I don’t know what to do with Palm Sunday

palm branchesI don’t know what to do with Palm Sunday.  It seems like an aberration — palm branches waving and shouts of celebration ringing out — planted as it is at the tail-end of Lent which for 5 weeks has had the shadow of the Cross growing larger and larger.  And planted at the start of Holy Week, when we take the inexorable inevitable journey into betrayal and bread and wine and agonizing prayer in the garden and trial and . . . well, you know what’s coming.

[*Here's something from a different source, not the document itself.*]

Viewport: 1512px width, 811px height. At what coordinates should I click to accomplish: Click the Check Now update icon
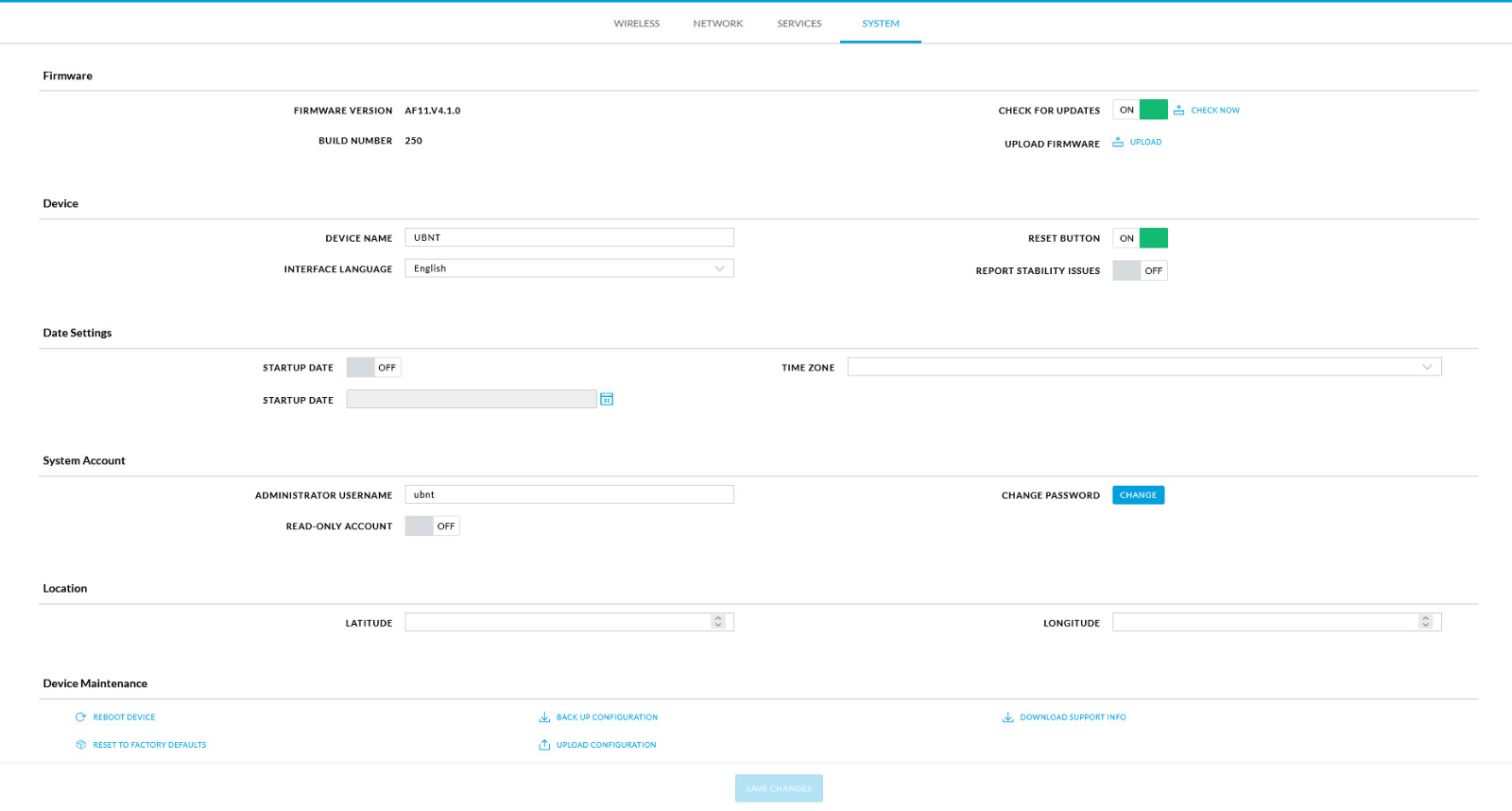pyautogui.click(x=1178, y=111)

I honestly wonder what Jesus felt as He rode into town in the manner of royalty, seeing the crowds gather and the palm branches waving and hearing the shouts equivalent to “hurrah” but which actually meant “save !”  Was He able to stay in the moment or was He already thinking about what was coming in the next few days?  I wonder if it felt like an aberration to Him?  After all, the past few weeks for Him have been growing in intensity, as He left the relative safety of the Galilean hinterland and resolutely turned His face towards the hornets’ nest danger of Jerusalem, with its concentration of political and religious power that was feeling threatened by this itinerant rabbi who has obviously gotten out of hand.  And yet He kept walking towards the danger, day after day.  And then, just in case there was any vestige of the thought (perhaps in one or two of the disciples?) that they might sneak in cognito into Jerusalem, Jesus destroys that possibility by raising Lazarus from the dead!  Even in a pre-YouTube and pre-Twitter age, that story would have spread like wildfire.  Jesus was back, and everyone knew.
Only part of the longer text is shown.